Reservoir numerical simulation methods solve discretized partial differential equation groups describing multiphase percolation and their auxiliary conditions, and thus, they can predict reservoir dynamics and optimize development plans, serving as an essential simulation tool for enhancing oil recovery rates [11,12,13]. Fractured ancient buried hill reservoirs pose significant challenges for reservoir numerical simulation due to their high density of natural fractures and complex geological structures. To address this issue, Contribution 7 established an embedded discrete fracture numerical simulation model that also considers the fine characterization of condensate gas layers and volatile oil layers, revealing the primary controlling factors for the development of ancient buried hill condensate oil reservoirs and providing valuable references for the exploration and development of such reservoirs.
Most of China’s oil reservoirs are of continental deposition origin, exhibiting strong heterogeneity and significant variations in multiphase fluid relative permeability along different directions. However, common reservoir numerical simulation software struggles to account for the anisotropy of relative permeability. Therefore, Contribution 8 developed a multiscale solution method for pressure and transport equations that considers the anisotropy of reservoir relative permeability. They employed an improved multiscale finite volume method (IMsFV) to overcome computational errors in coarse-scale grids, balancing numerical simulation accuracy and computational efficiency.

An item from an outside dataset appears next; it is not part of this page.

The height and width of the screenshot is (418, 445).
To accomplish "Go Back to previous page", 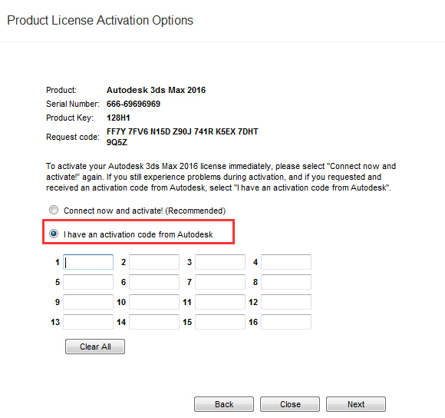I will click(x=224, y=404).
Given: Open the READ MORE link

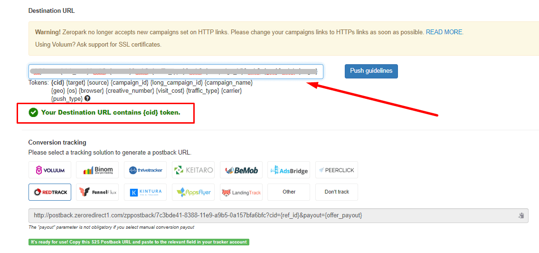Looking at the screenshot, I should tap(444, 32).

Based on this, they studied the impact of permeability and relative permeability anisotropy on water flooding development performance, providing an effective simulation and prediction tool for the development of anisotropic reservoirs.
Loose sandstone reservoirs, due to their high porosity and permeability characteristics, commonly exhibit vertical percolation of oil and water phases under weak dynamic conditions, which existing reservoir numerical simulators struggle to accurately describe. Therefore, Contribution 9 revealed the influence of permeability, crude oil viscosity, and saturation on vertical oil–water percolation based on microscopic experiments and established a vertical percolation prediction criterion formula. They then constructed a multiscale numerical simulation method that considers vertical oil–water percolation, achieving accurate simulation predictions of vertical oil–water phase distributions in loose sandstone reservoirs.
Long-term water injection leads to the formation of ineffective water circulation pathways with low flow resistance in reservoirs [14,15]. This process triggers particle migration and enlarges pore-throat radii. Consequently, reservoir heterogeneity is further exacerbated. Such ineffective water flow results in significant waste of injected water. It also intensifies the injection–production contradiction in reservoirs. Ultimately, development efficiency is reduced, and the operational lifespan of oilfields is substantially shortened. Therefore, it is essential to accurately identify channeling paths through development monitoring and other testing methods. On this basis, petroleum engineers can effectively prevent and treat water channeling through deep profile control and differentiated production and injection allocation. Currently, common methods such as tracer testing and water absorption/production profile monitoring face the problems of high computational costs and low efficiency. Contribution 10 simplified complex reservoirs into connecting units between injection and production wells. They established a quantitative identification model for water channeling paths. Comprehensive evaluation indicators and grading standards were proposed for water channeling in offshore loose sandstone reservoirs. Accurate identification and prediction of channeling locations, directions, and intensities were achieved. This provides a foundation for effectively implementing water channeling control measures.
Pumping units are the core surface equipment for oil development. The electrical power diagrams serve as the core monitoring graphics that reflect their operational status and reservoir dynamics. However, practical reservoir development faces limitations such as the lack of electrical power diagrams under different operating conditions and difficulties in diagnosing variable torque pumping unit conditions. Contribution 11 proposed a feature recognition-based condition diagnosis model. This model performs feature analysis and extraction on electrical power diagrams under different operating conditions. It directly diagnoses variable torque pumping unit conditions. This enhances oilfields’ intelligent management level.
Oil and gas storage tanks play a critical role in the petroleum industry, primarily used for storing and transporting oil resources and buffering pressure fluctuations. However, accidental leaks from oil and gas storage tanks can pose significant safety risks, such as vapor cloud explosions. Contribution 12 established a novel computational technique specifically for determining vapor cloud explosion overpressures. This innovative approach is fundamentally built upon the SLAB-TNO model structure. They rigorously assessed associated losses across diverse environmental and operational scenarios. Key parameters evaluated included gas diffusion time, wind speed, lower flammability limit, and temperature variations. Consequently, this research provides essential references for upgrading oil and gas storage facility designs and operations.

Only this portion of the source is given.